In this paper, we report systematic investigations on the effects of Ni doping on the structural, optical, magnetic and photocatalytic characteristics of CuS nanoparticles synthesized by simplistic wet chemical co-precipitation route via EDTA molecules as templates. XRD studies confirmed that accurate phase formation of synthesized nanoparticles and chemical composition were obtained by EDX. Magnetic measurements revealed that 3% Ni doped CuS nanoparticles show signs of good ferromagnetism at room temperature and transition of magnetic signs from ferromagnetic to paramagnetic nature by increasing the Ni dopant concentration in CuS host matrix. The photocatalytic degradation efficiency of the prepared pure and Ni doped CuS nanoparticles were evaluated as a function of simulated sunlight irradiation via RhB organic dye pollutant as a test molecule.
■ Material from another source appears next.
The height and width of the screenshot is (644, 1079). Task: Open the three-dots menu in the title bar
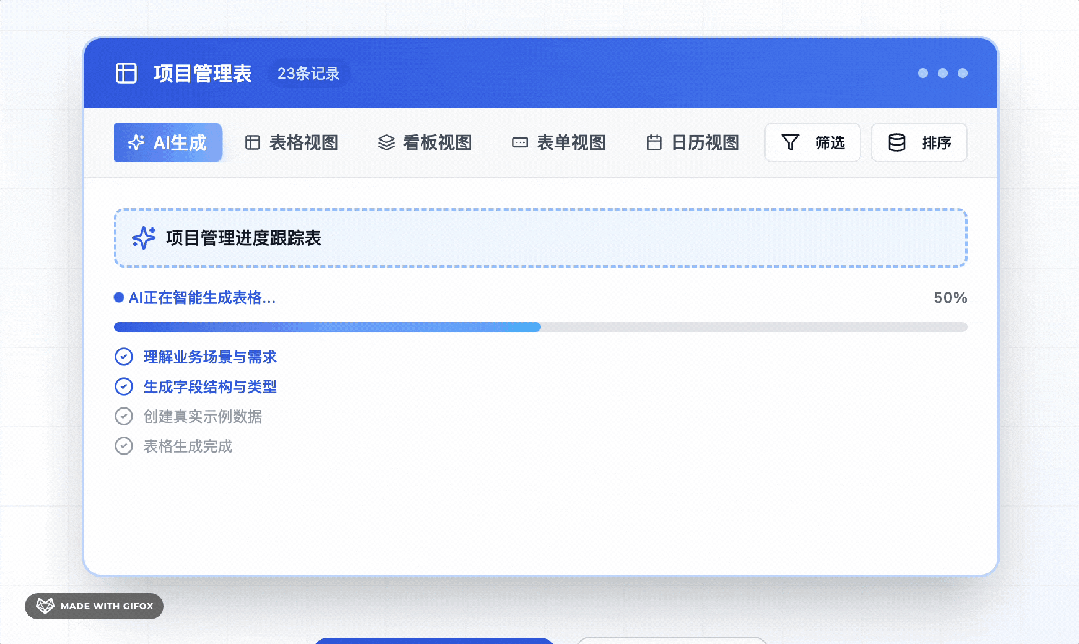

Particularly, in the presence of 3% Ni doped CuS nanoparticles in pollutant solution 98.46% degradation efficiency was achieved within 60 min of sunlight irradiation; meanwhile bare CuS attained only 83.22%. Further, after five cycles 3% Ni doping CuS nanoparticles exhibit good photocatalytic stability with very negligible catalyst loss. We believe that the investigations in this study provides adaptable pathway for the synthesizing of various diluted magnetic semiconductor nanoparticles and their applications in spintronic devices as well as sunlight-driven photocatalysts intended for wastewater purification.